* Texto base
---
La queja es contante: ¡Y qué tal el despelote! Y no es para menos. El afán de tramitar todas las reformas al tiempo genera inseguridad, sobre todo cuando estas se proponen tocar temas cruciales como son la salud, trabajo y la pensión que sumados a la inflación creciente que se siente en el supermercado, hacen que el coctel se vuelva explosivo.
De repetirse un estallido social, esta vez no vendrá de los sectores populares, sino de las clases medias que perciben su estabilidad vulnerada. Y se harán oír. Y entonces el Presidente, a regañadientes tendrá que entender que ni el mundo ni Colombia empezaron con él, y que cambiar no significa destruirlo todo; volver a empezar.
Las salidas erráticas y desconcertantes de Petro transmiten la sensación de gato encerrado, con sacada de uñas, en el argot popular, a quien todo vale, como lo mostró en la composición de las mayorías parlamentarias, para volver realidad sus ideas y plan de gobierno. Y mejor no someterlo a demasiadas consultas, ni muchas discusiones y menos opinadera, porque difícil alguien más afirmado y poseedor de la verdad que Gustavo Petro.
La incertidumbre regresó también con el tono del discurso presidencial. Y por aquel innecesario llamado a tomarse las calles, para defender su programa. Un llamado que no obtuvo una respuesta masiva, ni atronador entusiasmo, pero volvieron a resonar los señalamientos a la oligarquía en el discurso del balcón presidencial, al calor de sus reflejos caudillistas, con los que busca movilizar las bases y reconectarlas con él y sus propuestas.
---
* Consigna escrita A
Reproduce tal cual el tramo del texto base que va desde "De repetirse un" hasta "volver a empezar.".
---
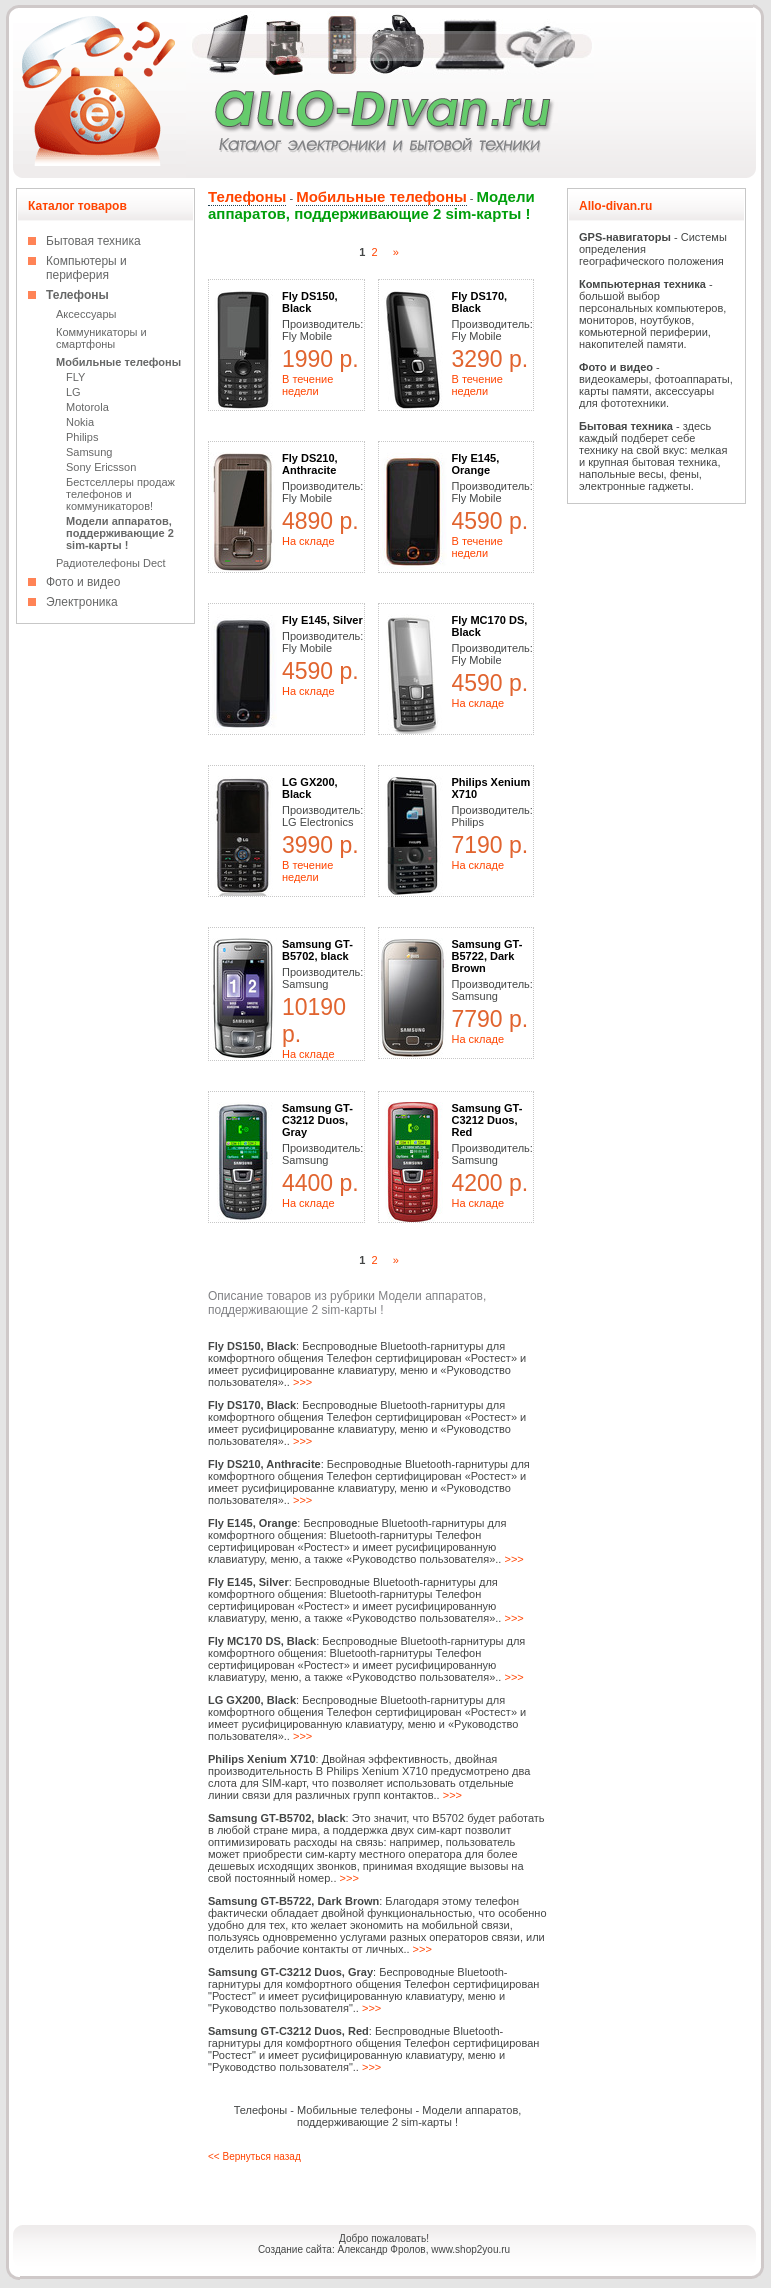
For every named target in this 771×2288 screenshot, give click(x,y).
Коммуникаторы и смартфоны (101, 338)
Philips (82, 437)
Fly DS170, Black (480, 302)
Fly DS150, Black (310, 302)
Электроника (82, 602)
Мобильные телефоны (118, 362)
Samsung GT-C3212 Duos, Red (487, 1120)
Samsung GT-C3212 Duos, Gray (317, 1120)
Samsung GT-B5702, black (317, 950)
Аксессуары (86, 314)
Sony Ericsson (101, 467)
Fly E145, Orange (476, 464)
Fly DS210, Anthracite (310, 464)
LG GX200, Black (310, 788)
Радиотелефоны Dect (111, 563)
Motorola (87, 407)
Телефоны (77, 295)
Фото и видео (83, 582)
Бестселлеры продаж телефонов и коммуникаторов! (120, 494)
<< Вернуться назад (254, 2156)
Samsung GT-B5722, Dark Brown (487, 956)
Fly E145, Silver (322, 620)
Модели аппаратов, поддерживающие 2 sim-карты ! (120, 533)
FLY (75, 377)
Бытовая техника (93, 241)
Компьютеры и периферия (86, 268)
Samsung (89, 452)
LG (73, 392)
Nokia (80, 422)
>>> (302, 1382)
---
* Consigna escrita B
Reescribe los registros desde la línea que contiene "LG GX200, Black (310, 788)" hasta el final de los registros, cambiando "Black" por "Negro" y sin alterar nada más. Entrega solo esas líneas.

* Respuesta resuelta A
De repetirse un estallido social, esta vez no vendrá de los sectores populares, sino de las clases medias que perciben su estabilidad vulnerada. Y se harán oír. Y entonces el Presidente, a regañadientes tendrá que entender que ni el mundo ni Colombia empezaron con él, y que cambiar no significa destruirlo todo; volver a empezar.

* Respuesta resuelta B
LG GX200, Negro (310, 788)
Радиотелефоны Dect (111, 563)
Motorola (87, 407)
Телефоны (77, 295)
Фото и видео (83, 582)
Бестселлеры продаж телефонов и коммуникаторов! (120, 494)
<< Вернуться назад (254, 2156)
Samsung GT-B5722, Dark Brown (487, 956)
Fly E145, Silver (322, 620)
Модели аппаратов, поддерживающие 2 sim-карты ! (120, 533)
FLY (75, 377)
Бытовая техника (93, 241)
Компьютеры и периферия (86, 268)
Samsung (89, 452)
LG (73, 392)
Nokia (80, 422)
>>> (302, 1382)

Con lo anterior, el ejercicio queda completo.